闲适之乐
对于没有建立起信仰的人来说,生活就缺失了终极的价值和意义,只不过是一个过程。
登山的人喜欢说征服了某某高山,其实你怎么上去的还得怎么下来,山还是山,您没那么了不起。所以我更喜欢的是古人的那句话:“青山无恒主,得闲便是主人。”这话平和、虔敬,透着明白。
我等草民,既没有产生伟大的思想,也没能惊天动地地影响人类进程,不过如一忙忙碌碌的小蚂蚁,蝇营狗苟,养家糊口,有点乐,也不过是忙里偷闲而已。
对于我这般有着秋虫之乐的人来说,秋天就是一个节日,是一场持久的狂欢。
收拾起一年的假期,行走于乡野大田,泥土和草木散发出的清冽的气息,从每一个毛孔沁进全身,被钢筋水泥硬化了的心灵终于得以舒缓,可以好好喘口气了。
天不亮起来,开车缓缓行走于田间土路,等待晨曦的到来,此时可以看见庄稼地里有雾气弥漫、升腾,浓淡有节,此乃天地氤氲之气,地气升腾之处,多有大虫、佳虫,一一记下了,等夜里来捉。
早秋,虫还不怎么放叫,只好瞎摸,完全是碰运气,不过是过把瘾而已。真想得好虫,还得上虫市。钻了半夜玉米地,汗出透了,身子也乏了,深知捉虫不易。趁天还没亮透,及早赶到市场,市场上早就一拉流摆开了桌子,连忙选了冲要的路口,租了桌子把着,静候下大田捉虫的农民归来。
自己本事不济,见了人家逮的好虫,给价不免大方,落得两边都欢喜。问题在于想客观认识事物并不容易,同一条虫,四时光线不同,视觉上的大小差距很大,有时候明明觉得收得一条大虫,心中窃喜。随后再看,居然细小不堪,判若两虫。盘点一天所得,佳品有限,又折了不少银子,有时也不免心疼起来,第二天就沉住了气,黑了脸杀价,也能检漏。要不就严格把关,头、牙、项、翅、身,细细地审,不过眼得快,一桌子的小甏霎时看完,选将全凭一眼功夫。反复端详,价就高了。买家、卖家博弈的是眼力和心理。不过群体博弈往往导致愚蠢的结果,比如大家都明白蟋蟀繁衍要靠三尾产卵,过早捕捉三尾数年之间就可能导致一个地域蟋蟀的绝产,财路就断了。可是捕手觉得我不捉,别人捉,不如自己也捉。所以怎么劝也没人听,非常理性地做蠢事,真是无奈。有时候读到一些就思想史而论思想史的著作,完全没有打通思想史与社会生活史的关联,知道这是书斋里做出来的学问,不免迂腐好笑。

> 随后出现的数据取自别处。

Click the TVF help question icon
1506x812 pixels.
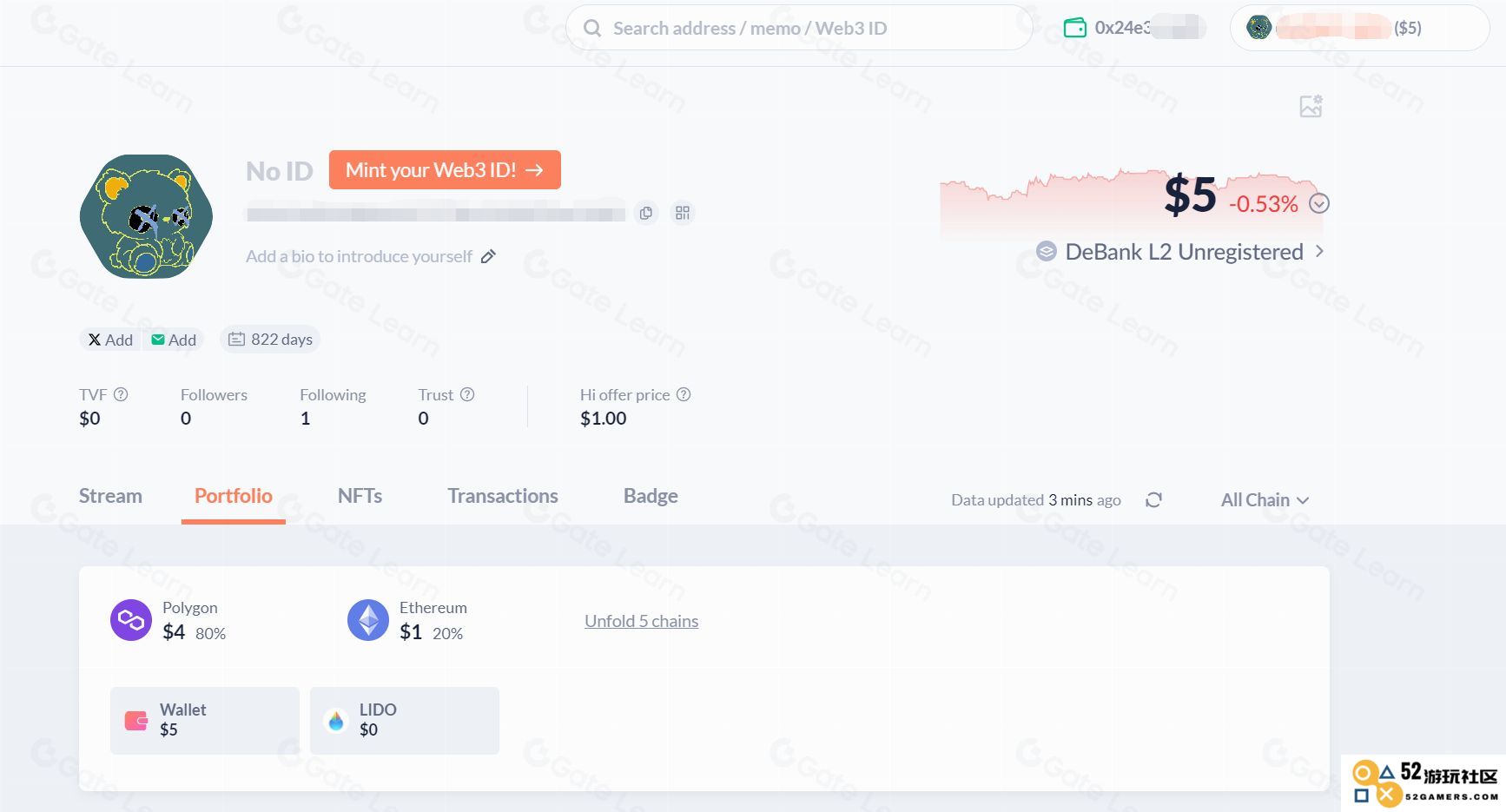(x=121, y=394)
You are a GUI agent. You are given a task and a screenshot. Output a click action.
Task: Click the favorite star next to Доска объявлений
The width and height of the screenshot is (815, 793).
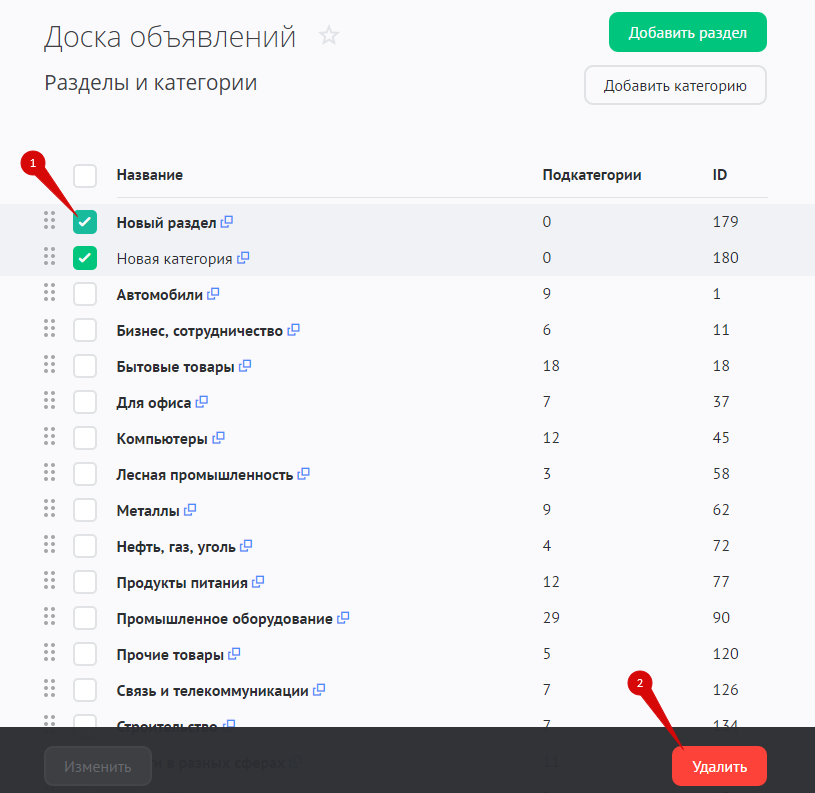pos(329,37)
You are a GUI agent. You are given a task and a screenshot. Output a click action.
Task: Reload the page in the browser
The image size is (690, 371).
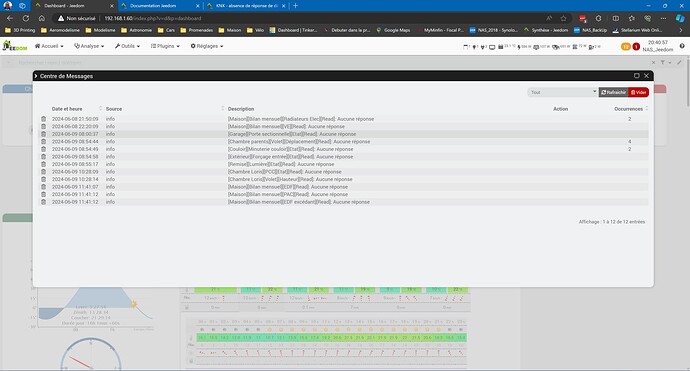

万马军中选一上将,着实不易。即使是好将坯,将来的泛变还在两可之间,早秋难以看透。其实乐也就在这里,一切都能看透就没意思了,那也就不用斗了,到时候拿出虫来比比模样不就得了。所以从人生意趣的角度来讲,请人算命实在是没意思的事,算得不准,没意义,算得准,没意思。就像看悬疑电影,提前知道了结局,再看就没意思了。还是别看破天机的好,富贵不富贵与快乐没有必然联系,这就好比再盛大、豪华的婚礼也不能必然保证婚姻的完美是一样的。实不妨以悲观的心情过乐观的生活,以审美的态度看待人生的磨难和庸常。浮生偷得半日闲,便是色彩斑斓。一切都赖生活所赐,懂得欣赏,苦也是乐;不懂得欣赏,乐也是苦。
记得一间酒馆,门口悬一对联:“忙里偷闲,且喝一杯茶去;苦中作乐,再添一碗酒来。”虽心酸而不乏豪气,性情。